Quote:
Originally Posted by Dubnjoy000
I would definitely not generalize what the range of a limp-raise is without knowing the player beforehand, as the OMC who have survived this long in the player pool (or who have maintained being marginal losers), have widened what was once strictly a KK-AA limp-raise range to blocker heavy broadway hands like KQ, KJ, AQ etc. At least from my experience of globe trotting the international tables/playing with the different OMCs of the world
That's why I was saying without knowing player type I would call. If you know their range is AA, KK or even JJ+,AJ+ then you have to fold here ofc because your equity is terrible against that range. IME there are three main types
1) As described they would only do this with AA, KK or even just AA. There may be types who would include QQ, AK or something but this doesn't make too much of a difference, you're looking terrible against all of these. Stack depth is also important here, if they have barely more than the pot left they will usually not fold their unimproved AK, whereas if you are deeper it's a different story.

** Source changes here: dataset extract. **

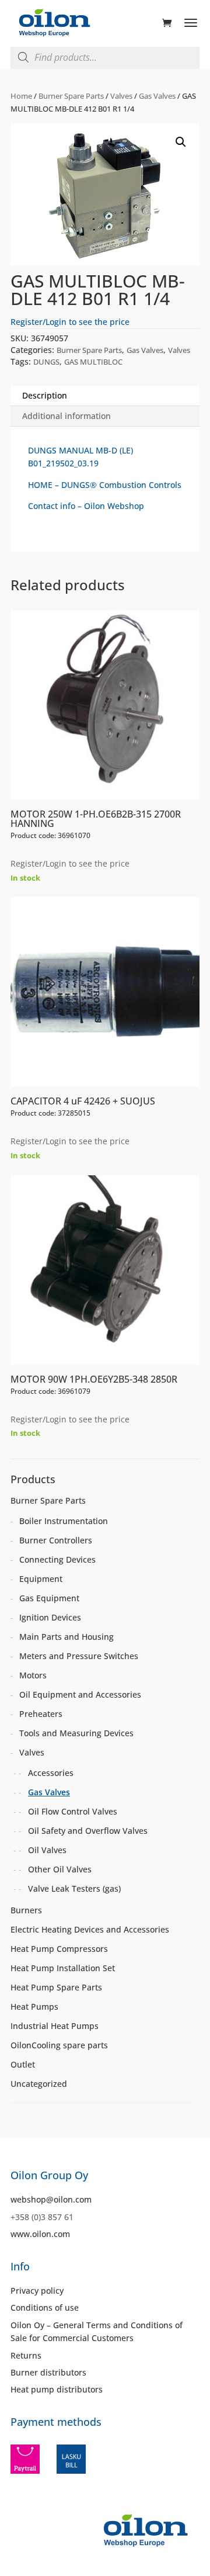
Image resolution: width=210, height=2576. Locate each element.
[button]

2) The type you described that has some hands where you're actually looking decent against, or can take it away
3) The type who is capable of doing this with just about any hand he wants to play.
Fortunately you can usually have a pretty good guess who you're up against. But ofc you can be wrong, or you can be up against type 3 but s/he just happens to have AA. The usual.
I also don't agree that peeps would disappear from the player pool if they still limp/RR only with AA/KK. Others also play terrible and there are enough players where this play still kind of works. Also nits are usually not big losers, they are usually small losers, but peeps play too many hands for them to be big losers. Usually, as always it depends.